Mutation characterization

Genomic DNA was isolated from primary fibroblasts using the DNeasy Blood & Tissue Kit (Qiagen, Les Ulis, France) according to the manufacturer’s instructions. To define the borders of the exon 8 deletion in the CHM gene carried by the CHM patient, three primer pairs distributed over 1.6 kb of genomic DNA 5′ to exon 8, and eight primer pairs distributed over 38 kb 3′ to exon 8 were tested for PCR amplification of control and patient DNAs using standard conditions. Once a reduced interval was established, an intron 7 forward primer (5′-TTC-ATC-TCC-TTT-TTG-TGG-GG-3′) situated 78 bp upstream of exon 8 and an intron 8 reverse primer (5′-CTG-GAA-ACA-TCC-TGT-GTT-CAT-C-3′) situated 362 bp downstream of exon 8 were used to amplify a 666-bp genomic DNA fragment that was cleaned using an ExoSAP-IT PCR Clean-up Kit (GE Healthcare, Velizy Villacoublay, France) before sequencing using the BigDye Terminator Cycle Sequencing Ready Reaction kit V3.1 on an Applied Biosystems 3130xL Genetic Analyzer (Applied Biosystems, Foster City, CA).

Mutation detection

Three primer pairs were used for the PCR amplification of exons 7, 8, and 9 to test for the presence of the CHM deletion in genomic DNA from different cell types.
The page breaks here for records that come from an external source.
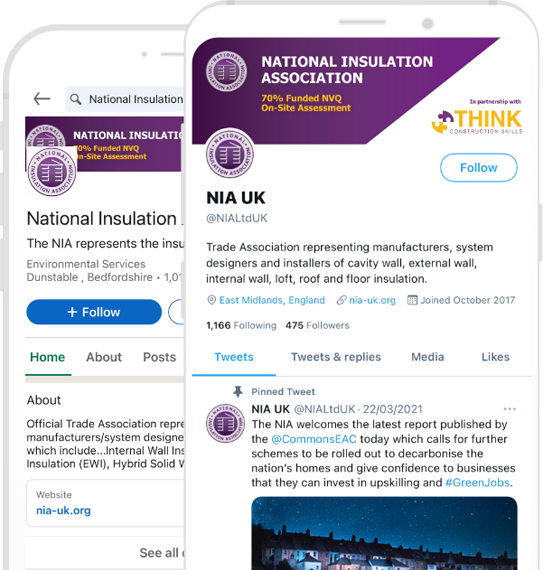Click the NIA avatar beside pinned tweet
Viewport: 543px width, 570px height.
coord(225,423)
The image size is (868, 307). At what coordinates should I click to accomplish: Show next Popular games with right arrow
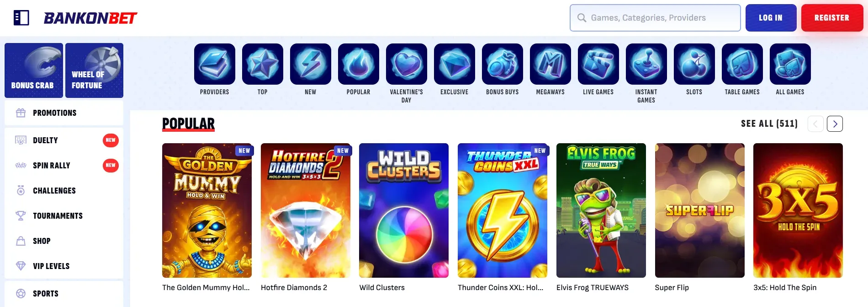point(835,124)
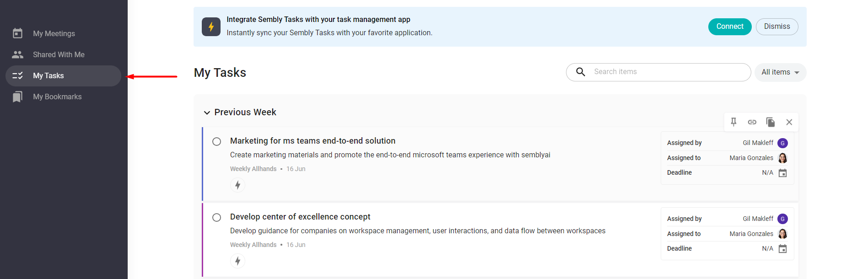The width and height of the screenshot is (868, 279).
Task: Copy task link with chain icon
Action: pos(752,122)
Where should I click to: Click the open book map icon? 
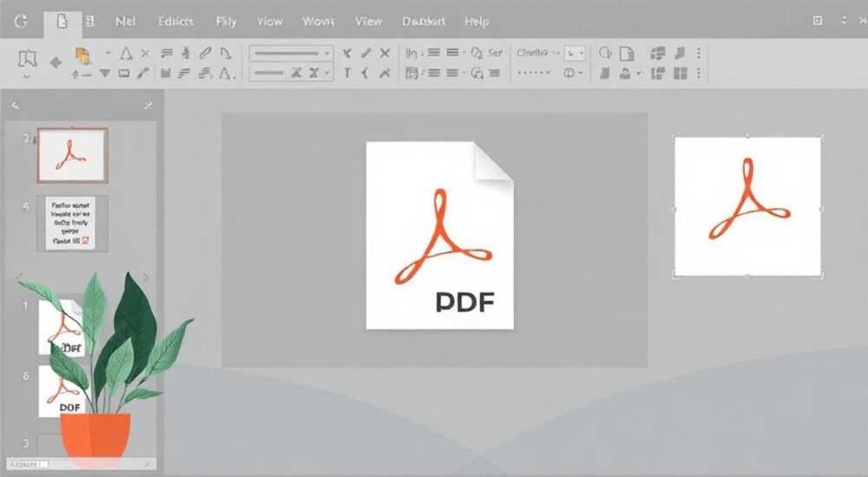pyautogui.click(x=27, y=58)
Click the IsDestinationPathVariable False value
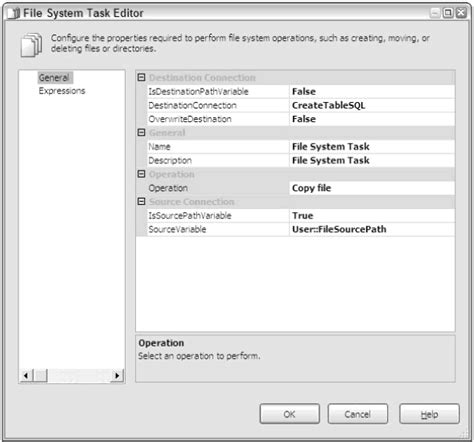This screenshot has width=474, height=442. click(x=372, y=91)
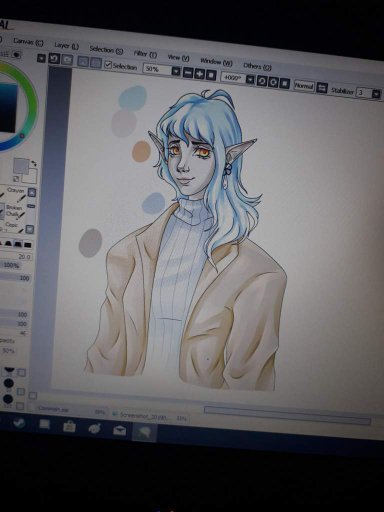This screenshot has height=512, width=384.
Task: Open the Layer (L) menu
Action: point(66,46)
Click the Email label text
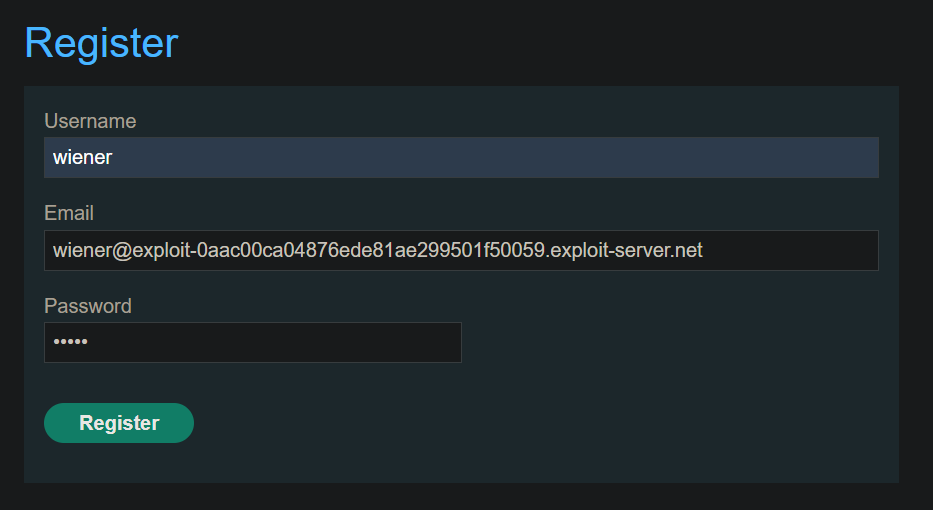This screenshot has height=510, width=933. [69, 213]
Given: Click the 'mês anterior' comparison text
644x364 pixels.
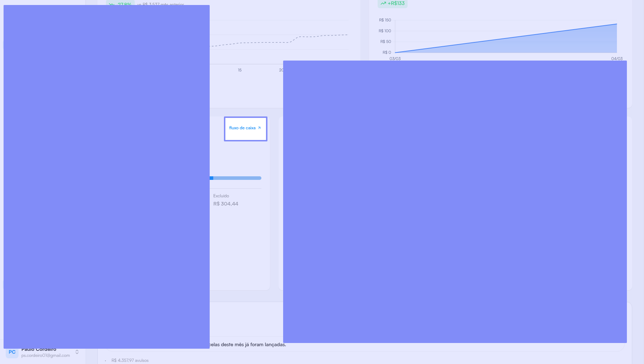Looking at the screenshot, I should [x=172, y=5].
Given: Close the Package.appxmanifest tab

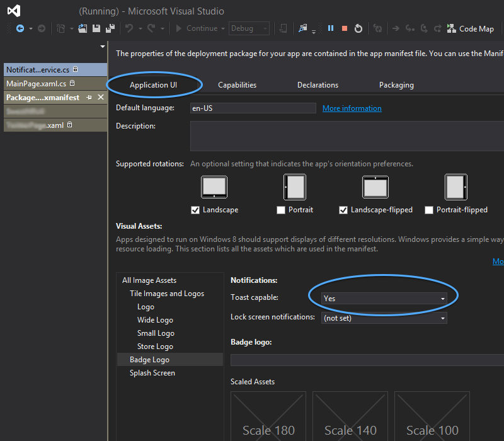Looking at the screenshot, I should (101, 98).
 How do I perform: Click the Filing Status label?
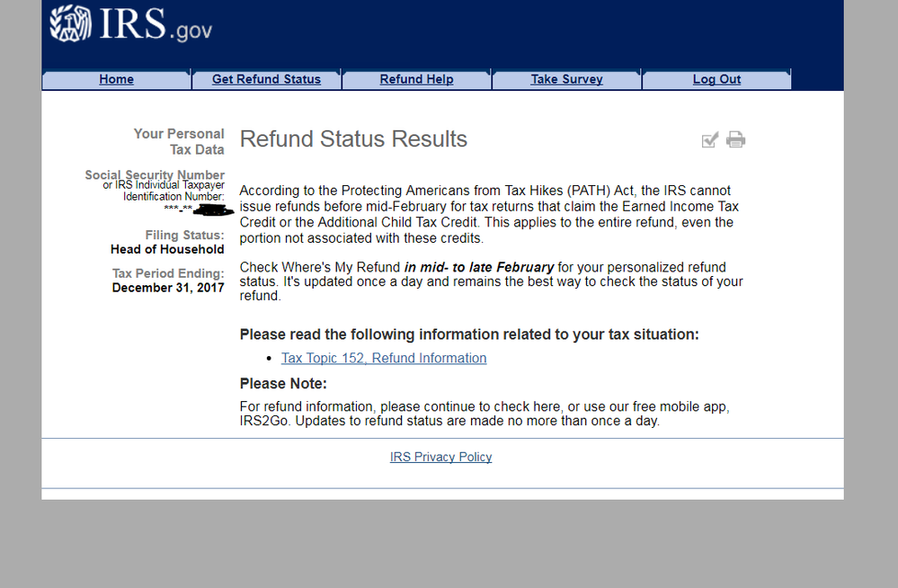[184, 235]
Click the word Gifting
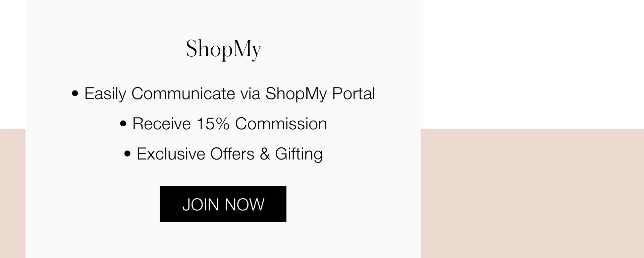This screenshot has height=258, width=644. pos(299,154)
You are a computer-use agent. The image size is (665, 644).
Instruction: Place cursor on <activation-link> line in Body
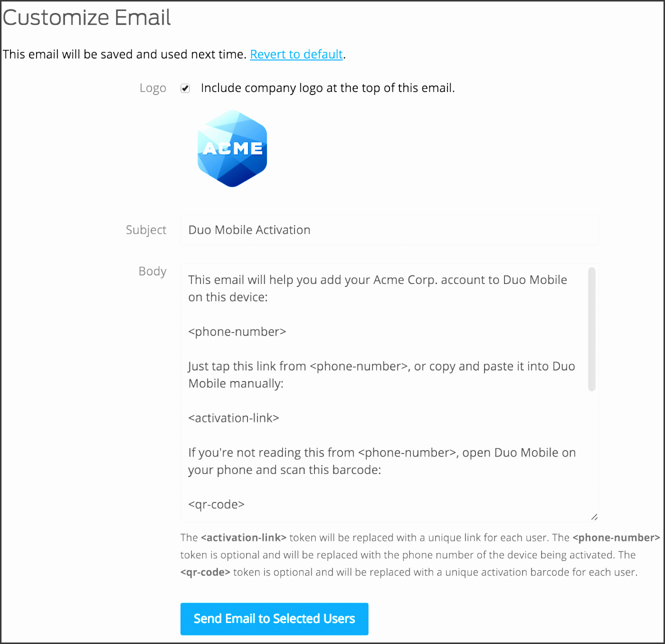coord(234,418)
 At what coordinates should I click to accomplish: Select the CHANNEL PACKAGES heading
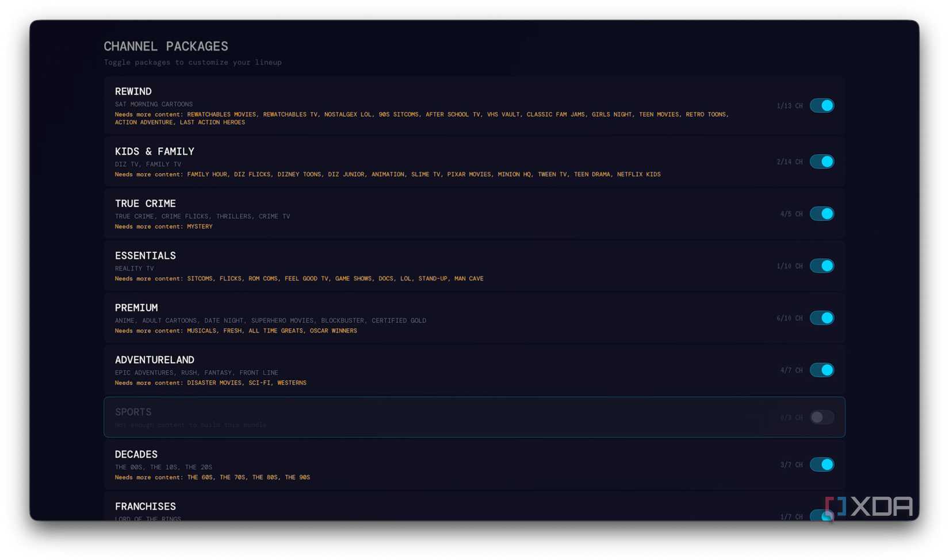(x=166, y=46)
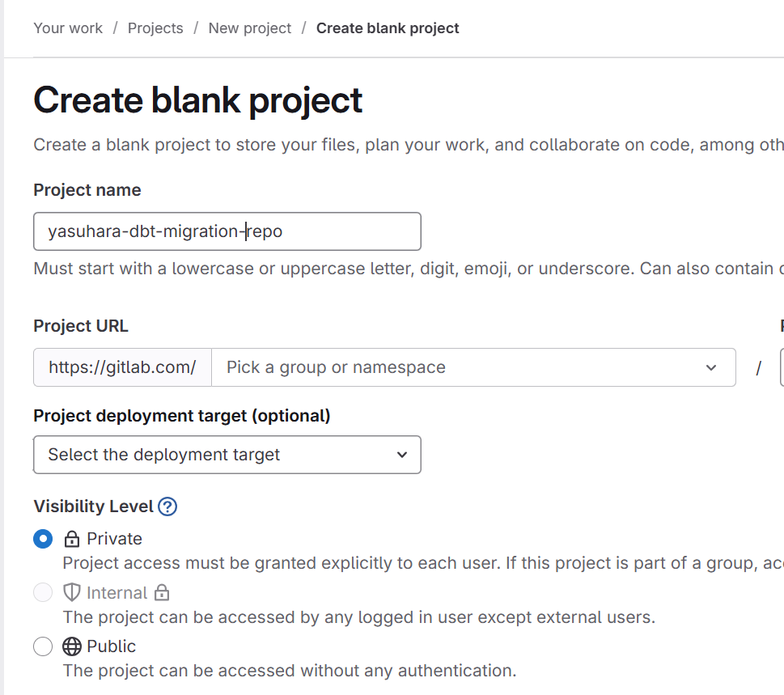
Task: Click the globe icon beside Public
Action: coord(72,646)
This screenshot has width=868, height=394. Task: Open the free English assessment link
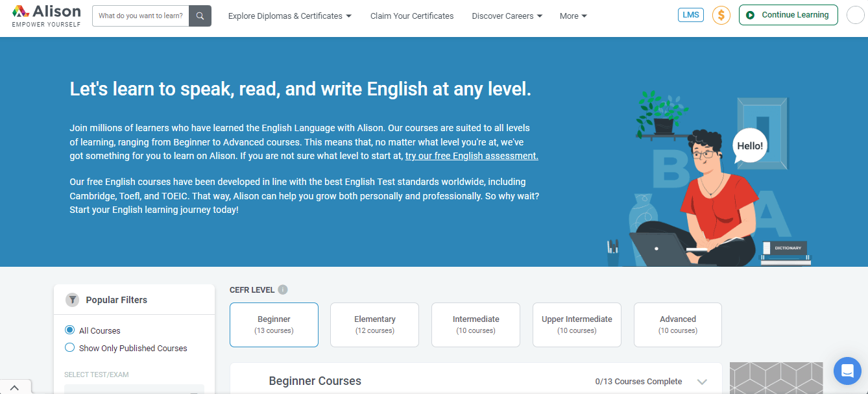coord(472,156)
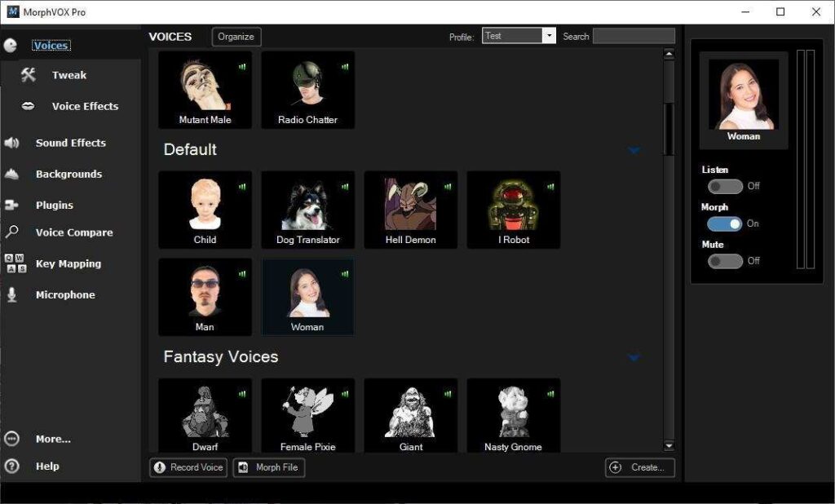835x504 pixels.
Task: Switch to the Voices section
Action: pos(51,45)
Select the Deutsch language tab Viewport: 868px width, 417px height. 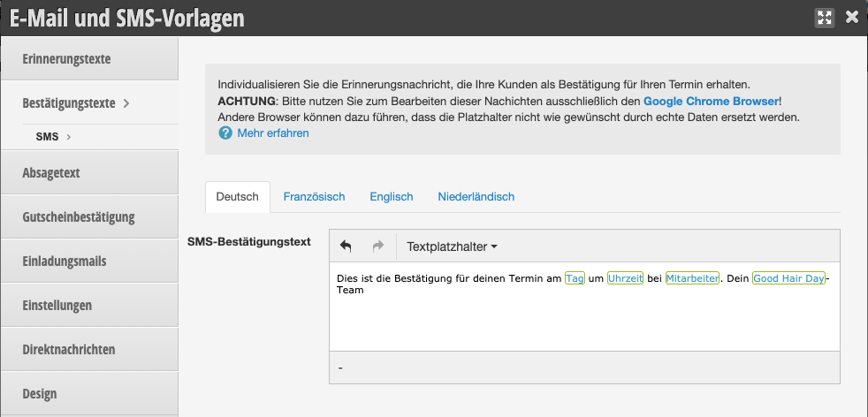pos(238,196)
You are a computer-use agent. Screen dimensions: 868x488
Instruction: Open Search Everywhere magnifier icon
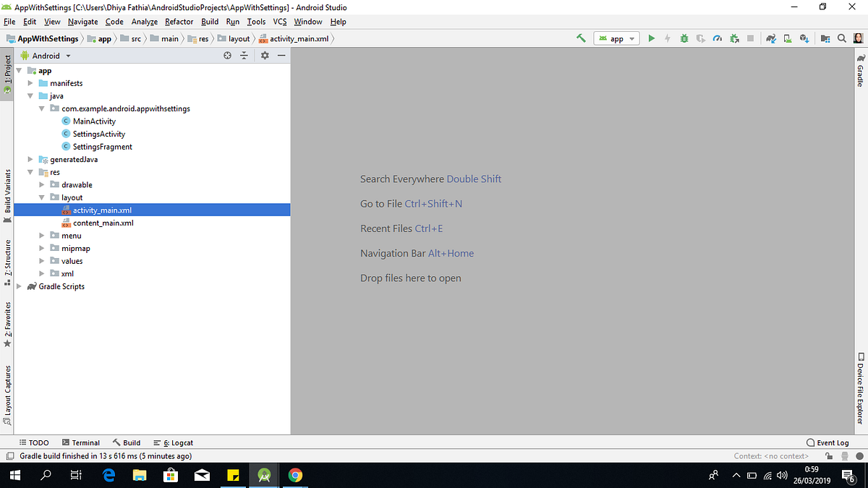(841, 38)
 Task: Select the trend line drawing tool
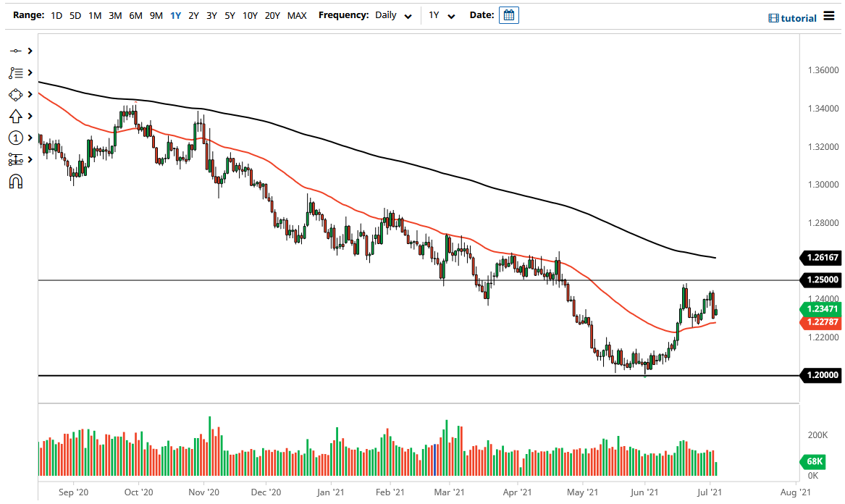click(17, 51)
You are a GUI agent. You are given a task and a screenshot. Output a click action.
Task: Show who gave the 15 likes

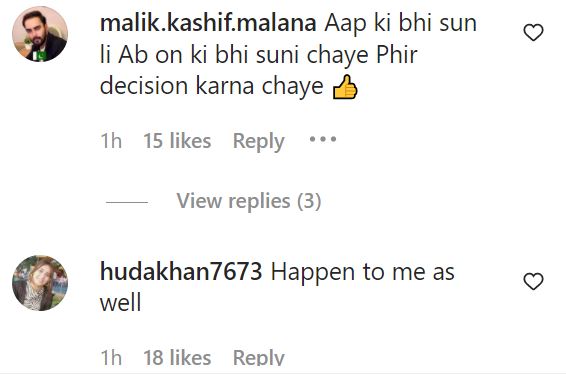177,140
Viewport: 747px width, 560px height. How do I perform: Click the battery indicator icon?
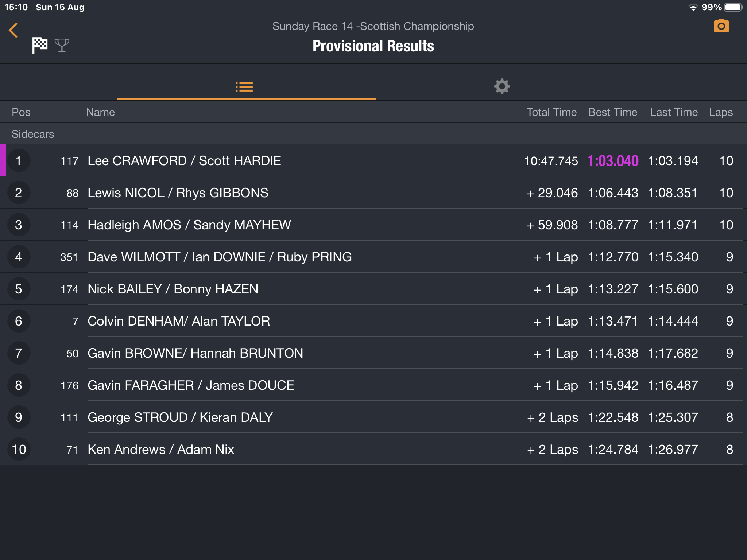point(733,7)
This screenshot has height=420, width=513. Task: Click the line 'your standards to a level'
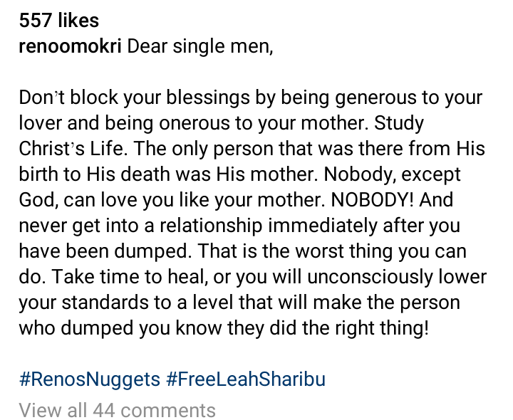pyautogui.click(x=239, y=302)
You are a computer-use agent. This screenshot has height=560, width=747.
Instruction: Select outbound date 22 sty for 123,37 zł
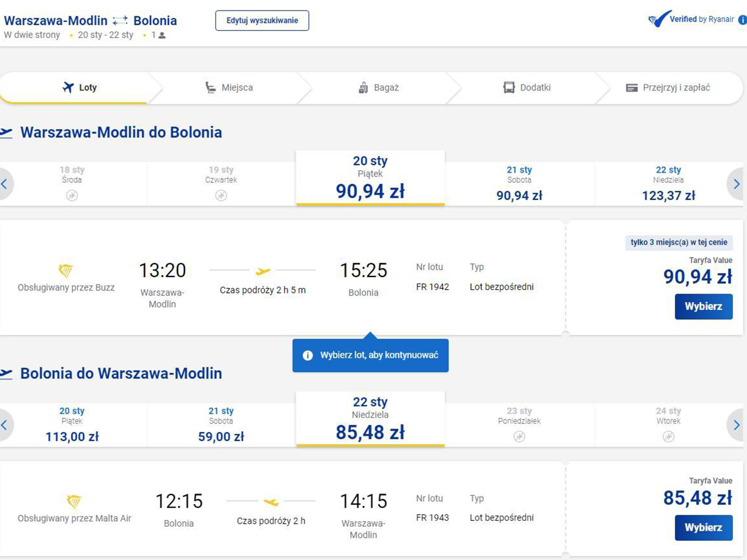pos(668,183)
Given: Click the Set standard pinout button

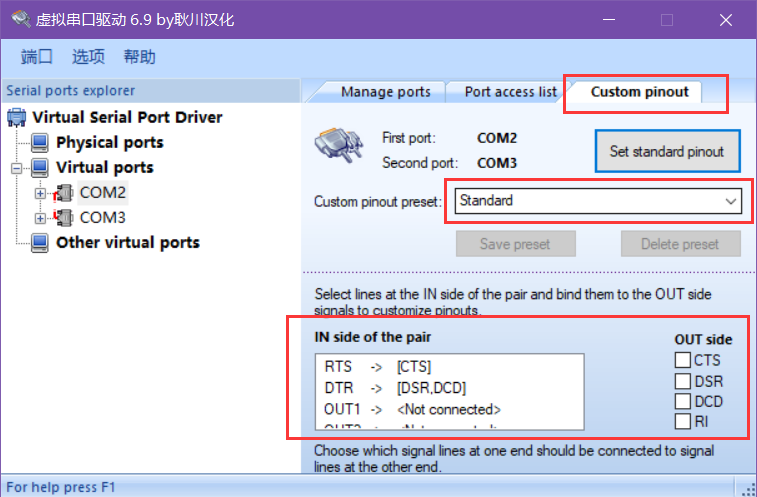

The primer pairs for exon 7 amplified a 493-bp fragment, exon 8 primers amplified a 177-bp fragment, and exon 9 primers amplified a 975-bp fragment (primer sequences can be found in Supplementary Table S1). RNA was isolated from different cell types using the QiaShredder and RNeasy mini kits (Qiagen) according to the manufacturer’s instructions. The isolated RNA was treated with RNase-free DNase (Qiagen) and reverse-transcribed using the Superscript III Reverse Transcriptase kit (Life Technologies). The presence or absence of the CHM deletion was analyzed by PCR amplification of exons 7–11 (see Supplementary Table S1), which represented a 559-bp fragment from control cDNA and a 333-bp fragment from patient cDNA.

Western blot analysis

Unless otherwise specified, cells were scraped into cold PBS containing cOmplete protease inhibitor cocktail tablets (Roche, Meylan, France) and centrifuged at 200g for 5 minutes at 4 °C. The pellet was resuspended in 2× Laemmli sample buffer (Biorad, Marne La Coquette, France) containing Benzonase (Sigma Aldrich) and loaded onto an AnyKD precast MiniProtean TGX Stain-Free gel (Biorad). The separated proteins were electrotransferred using a Trans-Blot Turbo Mini PVDF Transfer Pack and System (Biorad). After blocking for 1 hour in 0.5% Tween–PBS in 5% skimmed milk (blocking solution), the membrane was incubated in 1:2,500 dilution blocking solution of a rabbit anti-REP antibody (Sigma Aldrich) or with 1:1,000 dilution of monoclonal mouse anti-REP1 antibody (clone 2F1; Millipore, St Quentin en Yvelines, France) for 1 hour at room temperature. After three washes in 0.5% Tween–PBS, the membrane was incubated with 1:10,000 dilution of horseradish peroxidase–conjugated sheep antibody against rabbit or mouse whole immunoglobulins (IgGs) (Life Technologies). The detection step was performed using the Amersham ECL prime western blotting detection reagent (GE Healthcare).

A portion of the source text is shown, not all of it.